(Collected data entries)
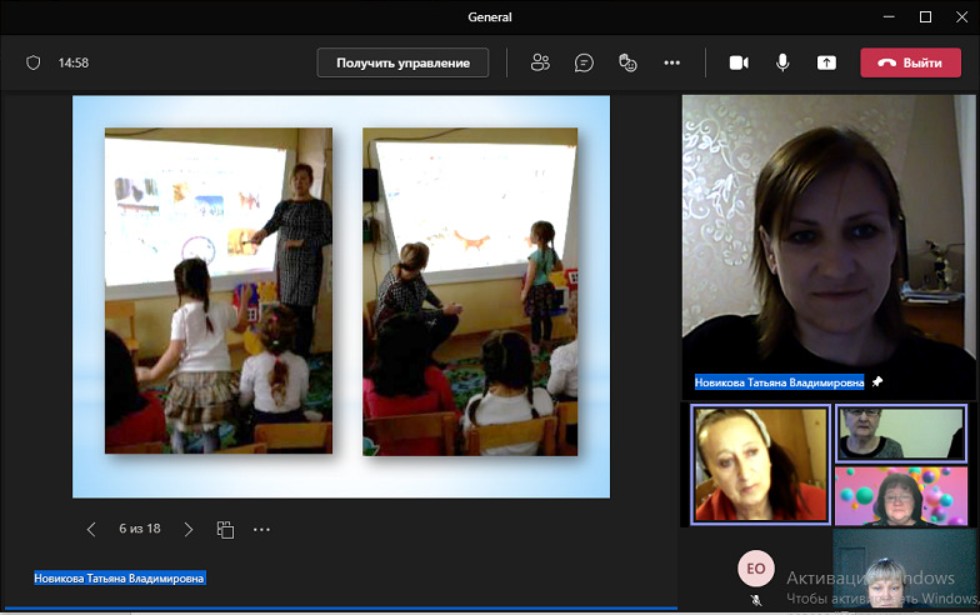Click the "Получить управление" button
The height and width of the screenshot is (615, 980).
click(402, 63)
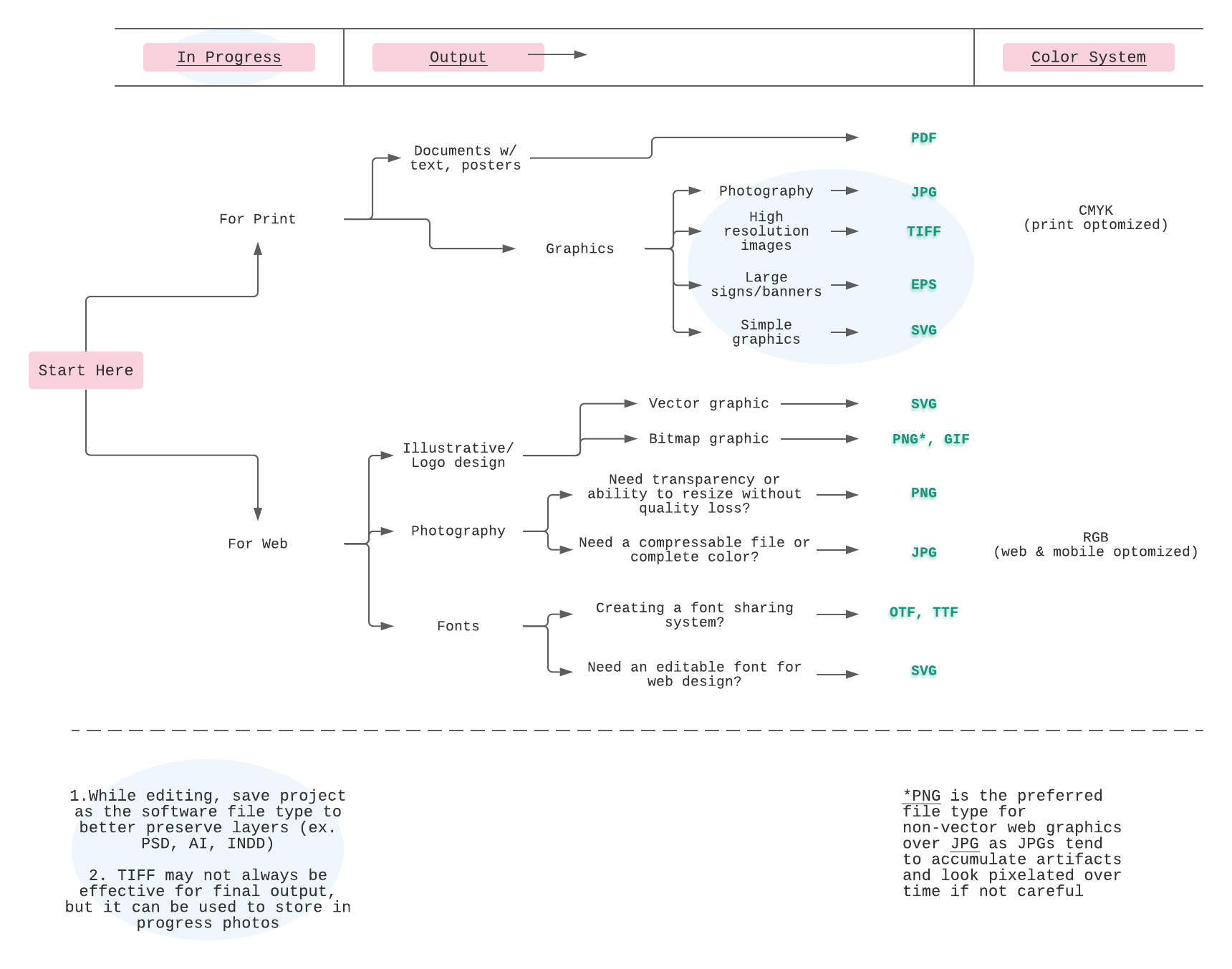Select the Color System header label

(1088, 57)
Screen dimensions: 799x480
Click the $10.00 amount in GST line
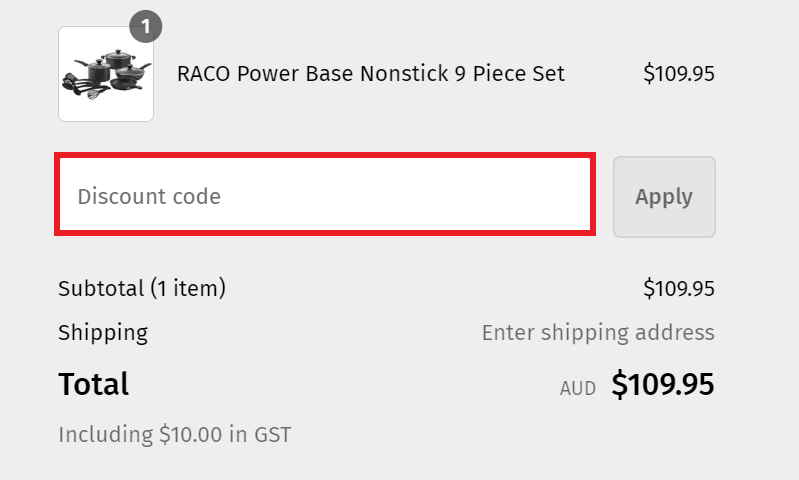(191, 435)
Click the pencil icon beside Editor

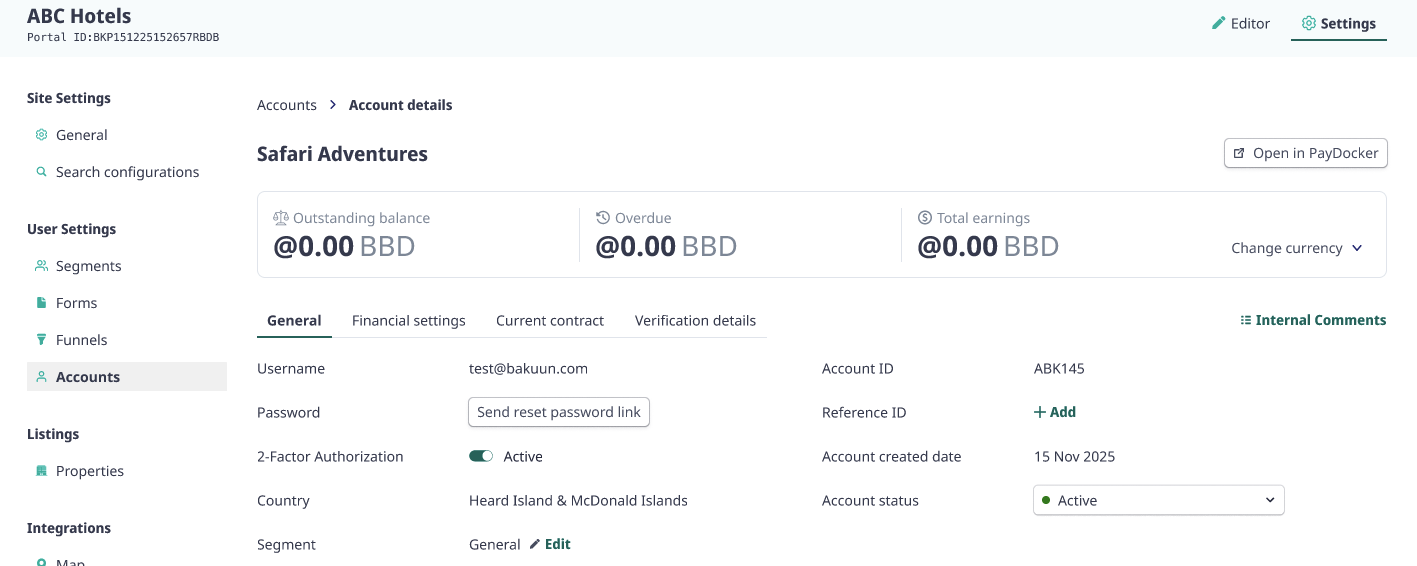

* **Exercise requirements**
Find the line holding "Click the $10.00 amount in GST line" in the data above. Retype it and every later line exactly, through the end, but not the pictures.

* **Your solution**
Click the $10.00 amount in GST line
(191, 435)
Click the pencil icon beside Editor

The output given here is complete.